[Brown CS Talks] Brown CS Seminar: Assaf Zomet in Lubrano on December 6, 2002 at 11 am

talks@list.cs.brown.edu talks@list.cs.brown.edu
Tue, 26 Nov 2002 14:19:54 -0500


			       Seminar
		  
		  The Department of Computer Science
			   BROWN UNIVERSITY

			      
			       presents

			     Assaf Zomet
		   
	      School of Computer Science and Engineering
		  The Hebrew University of Jerusalem

						     
		  Friday, December 6, 2002 at  11 am

		       Room 506 (CIT 5th floor)

	       Refreshments will be served at 10:45 am
 

		 Learning to separate transparencies
			       
			       
			       Abstract

Understanding a viewed scene from images is challenging. It may require
segmenting the images to objects, estimating the geometry and color of
the 
scene, etc.

The talk will start by presenting some examples for vision tasks which
may be solved by scene understanding. It will be shown that such tasks
can be approached even without understanding of the viewed scene;
low-level statistics or reasonable approximations can be used instead.

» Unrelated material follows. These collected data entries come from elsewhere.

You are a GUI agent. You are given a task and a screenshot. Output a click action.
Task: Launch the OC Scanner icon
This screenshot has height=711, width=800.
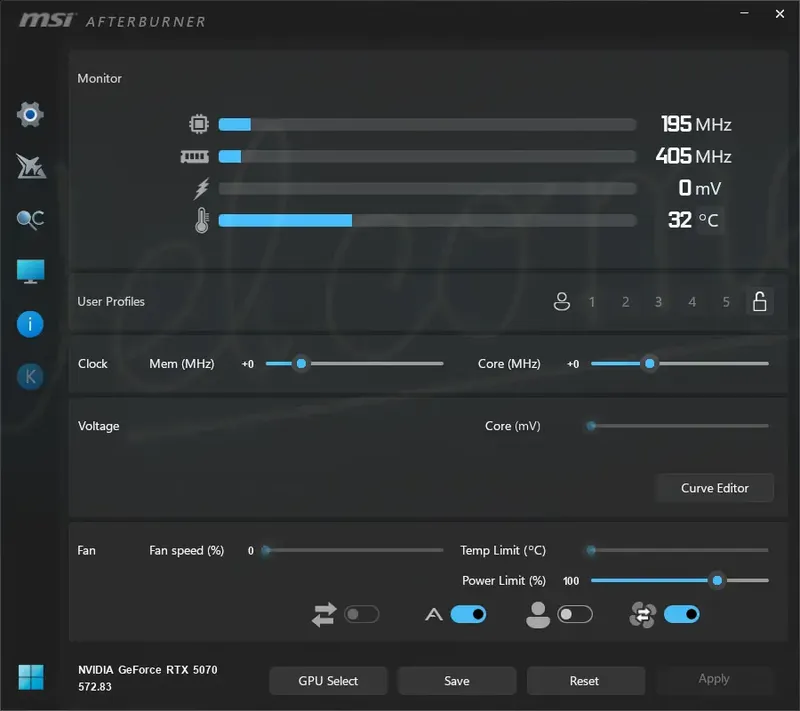pos(30,220)
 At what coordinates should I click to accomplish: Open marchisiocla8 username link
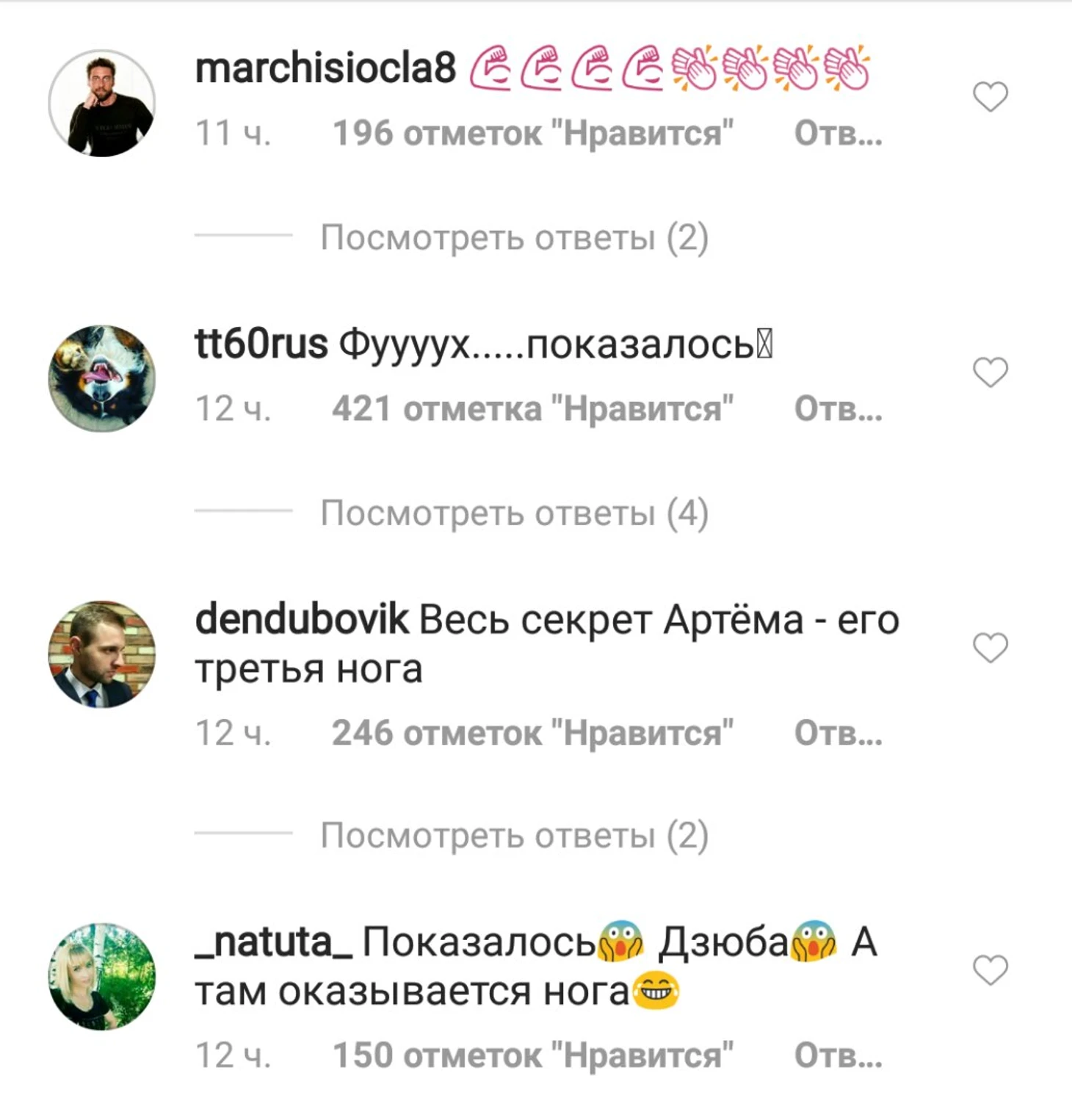point(325,68)
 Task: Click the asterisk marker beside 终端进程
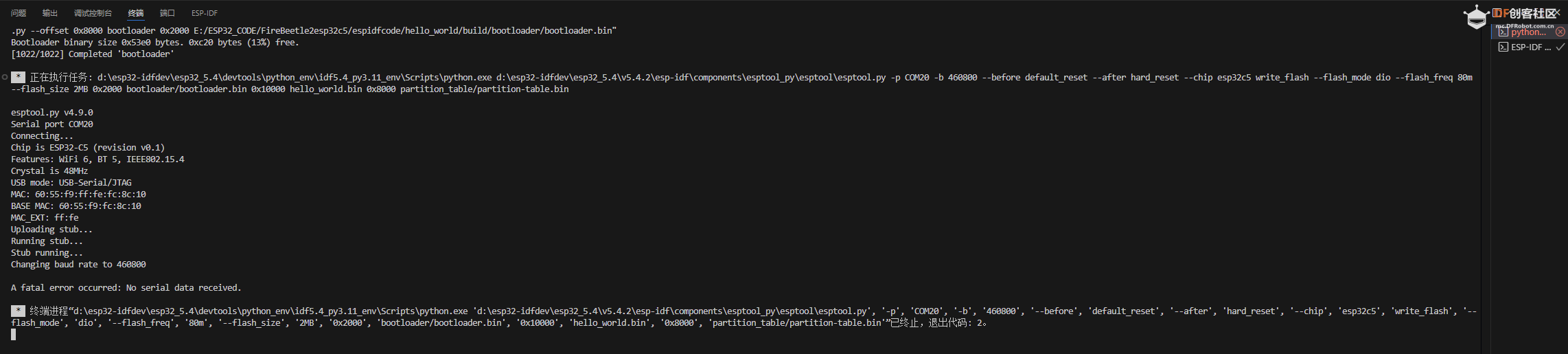[x=19, y=311]
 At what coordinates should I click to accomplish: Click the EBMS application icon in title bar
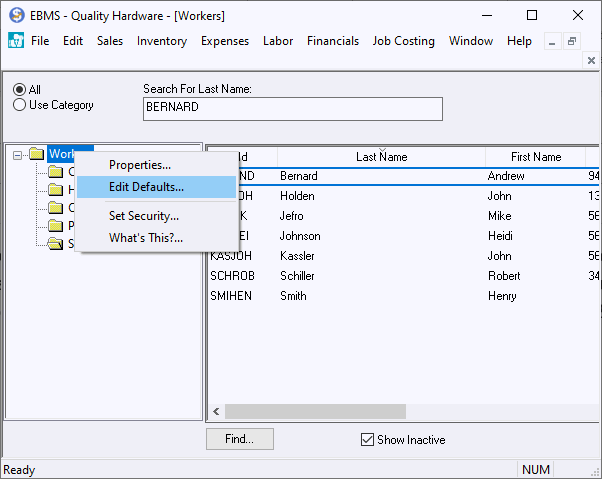point(15,16)
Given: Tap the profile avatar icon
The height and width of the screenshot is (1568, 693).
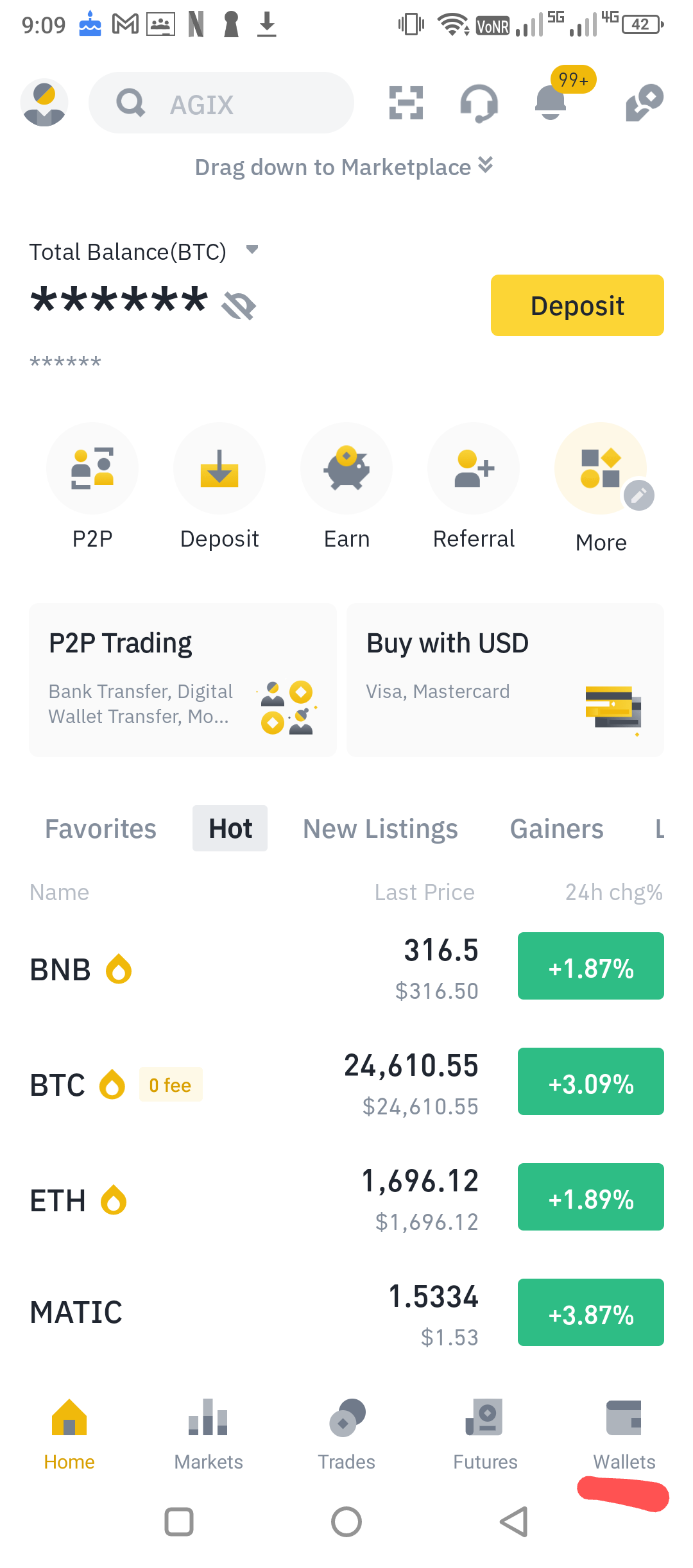Looking at the screenshot, I should pos(44,103).
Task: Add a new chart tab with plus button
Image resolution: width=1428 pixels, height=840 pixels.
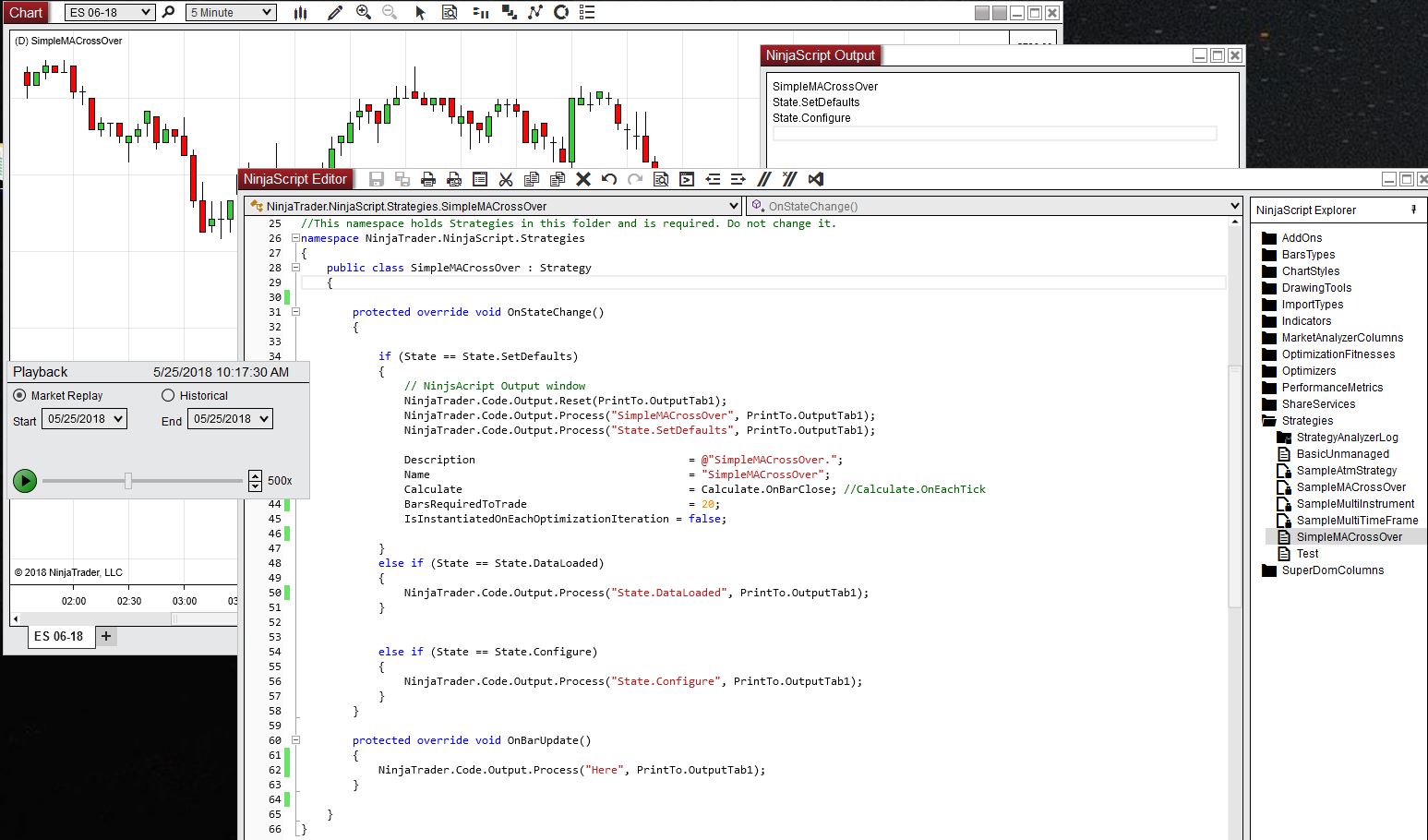Action: pyautogui.click(x=106, y=636)
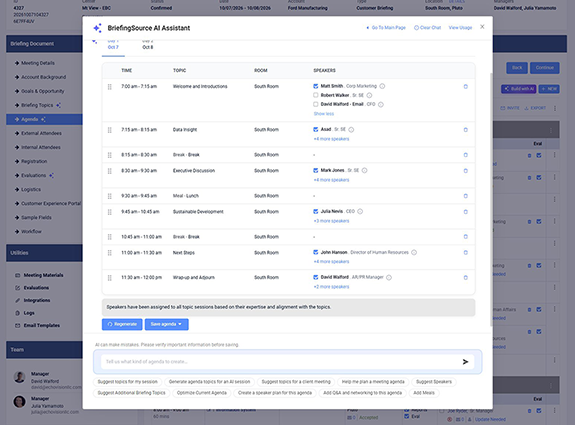Click the Regenerate button
The width and height of the screenshot is (575, 425).
coord(122,324)
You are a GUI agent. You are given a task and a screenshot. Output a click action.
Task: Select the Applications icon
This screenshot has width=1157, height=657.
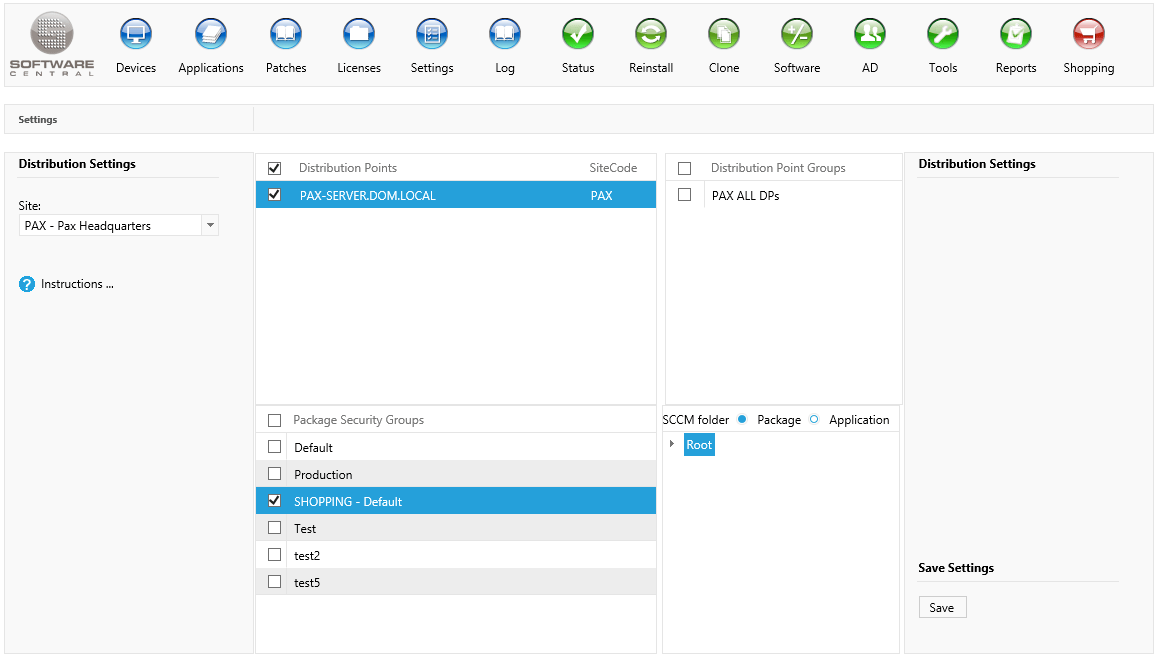click(x=211, y=42)
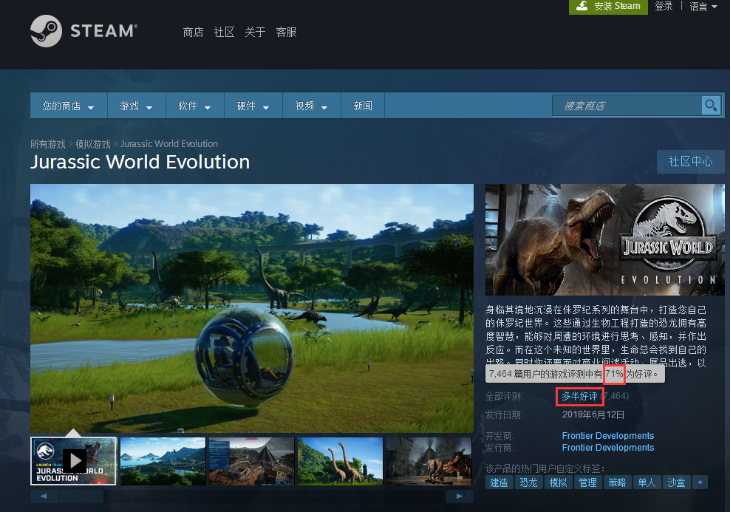This screenshot has height=513, width=731.
Task: Click the 恐龙 tag
Action: [x=528, y=482]
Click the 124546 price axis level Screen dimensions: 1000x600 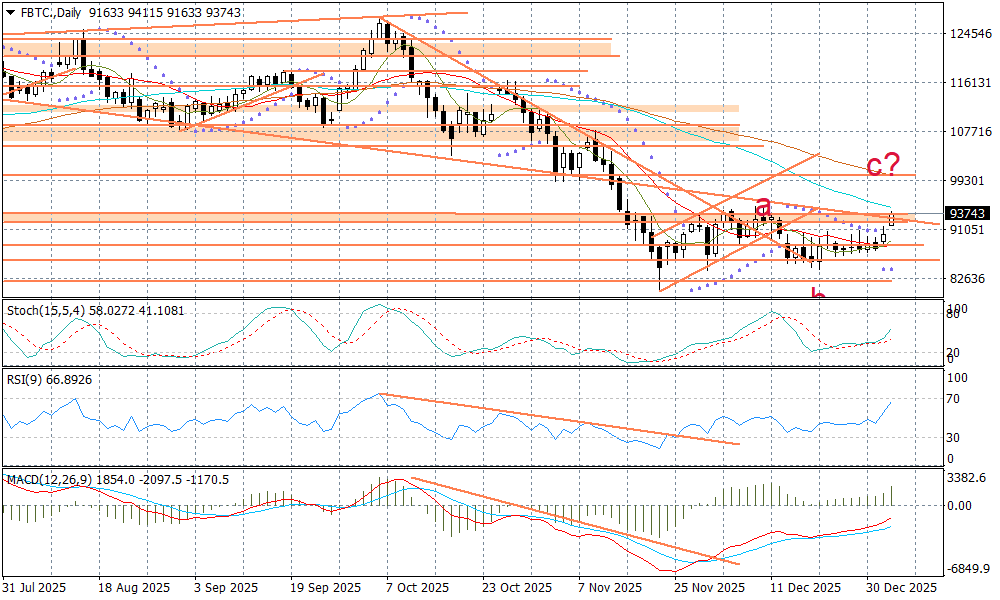coord(967,34)
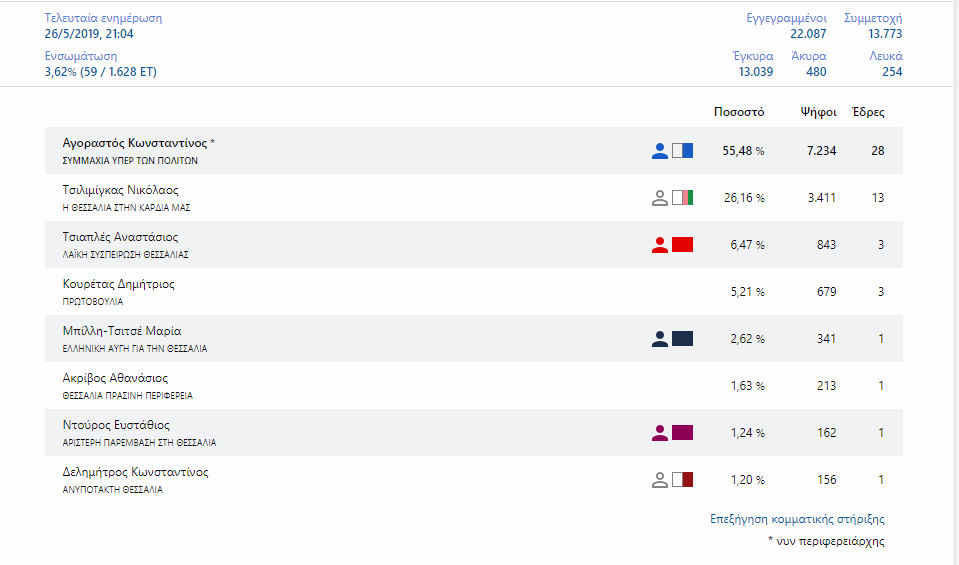Click the seat count for Ντούρος Ευστάθιος

point(880,433)
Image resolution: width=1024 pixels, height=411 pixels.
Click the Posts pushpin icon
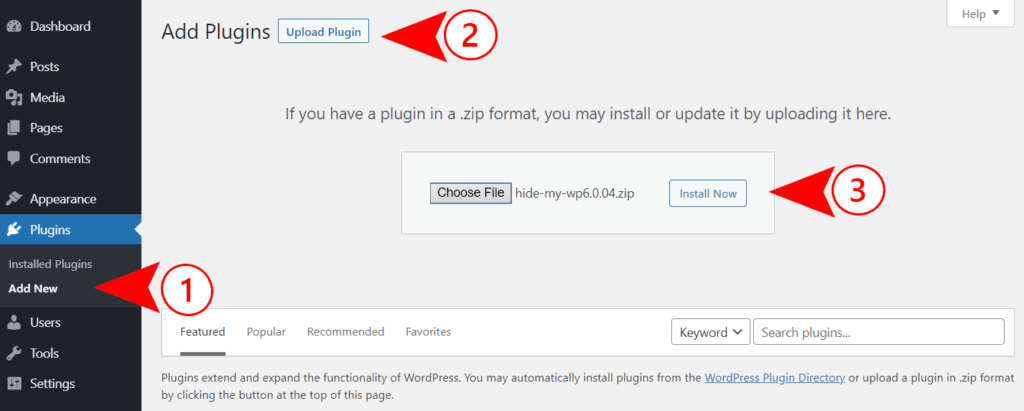[x=14, y=67]
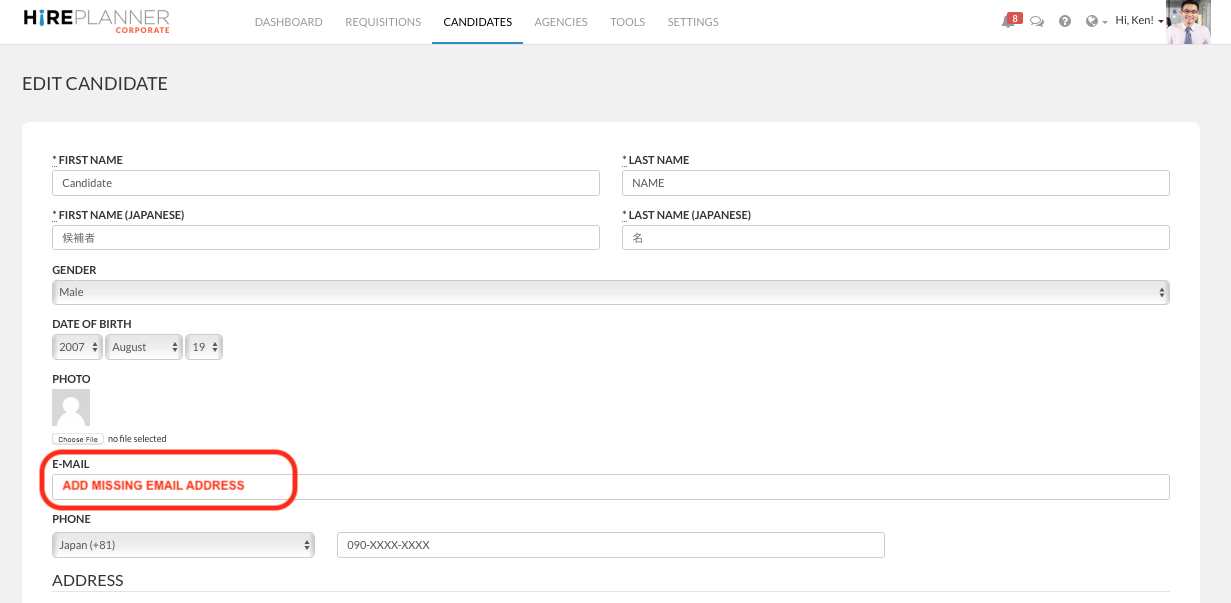Screen dimensions: 1231x603
Task: Expand the Gender dropdown
Action: pos(610,292)
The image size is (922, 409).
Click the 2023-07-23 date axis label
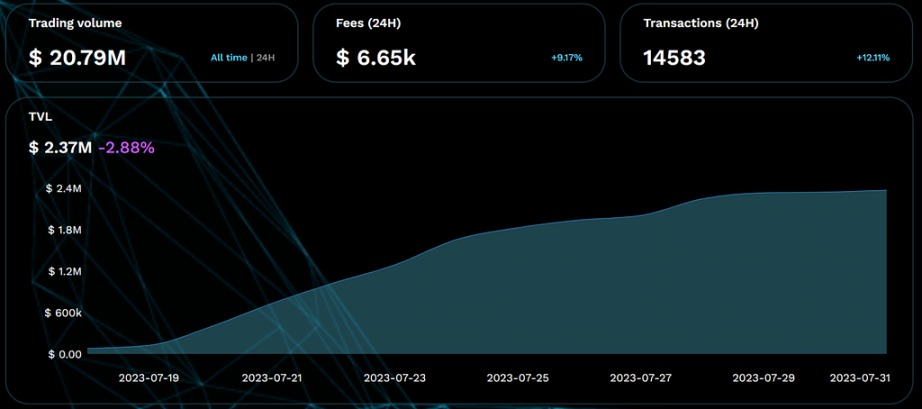click(x=394, y=378)
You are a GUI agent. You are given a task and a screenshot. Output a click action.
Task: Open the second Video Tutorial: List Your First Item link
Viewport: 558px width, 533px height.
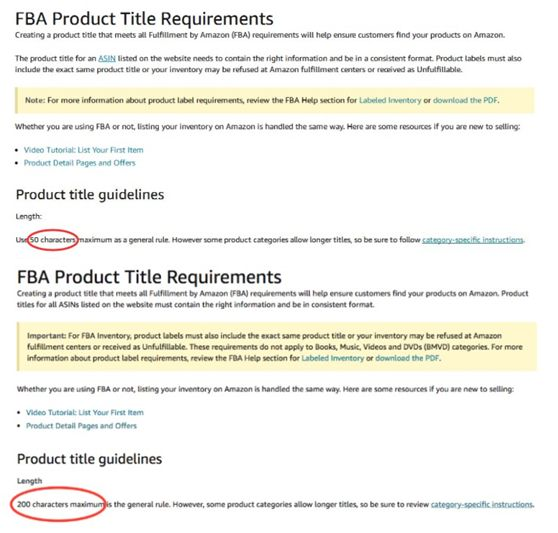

The main presented task will be separation of transparent layers: How
to separate a single image consisting of two super-positioned layers
into the two layers.

Certain simple images are known to trigger a percept of transparency:
The input image $I$ is perceived as the sum of two images
$I(x,y)=I_1(x,y)+I_2(x,y)$. We will present a model for choosing the
``best'' decomposition from the infinite number of ways to express $I$
as a sum of two images.

We suggest that transparency is the rational percept of a system that
is adapted to the statistics of natural scenes. We present a
probabilistic model of images based on the qualitative statistics of
derivative filters and ``corner detectors'' in natural scenes and use
this model to find the most probable decomposition of a novel
image. The optimization is performed using loopy belief propagation.
We show that our model computes perceptually ``correct'' decompositions
on real and synthetic images.

The talk includes works done with: Anat Levin, Yair Weiss, Shmuel
Peleg, Daphna Weinshall, Doron Feldman and Alex Rav-Acha.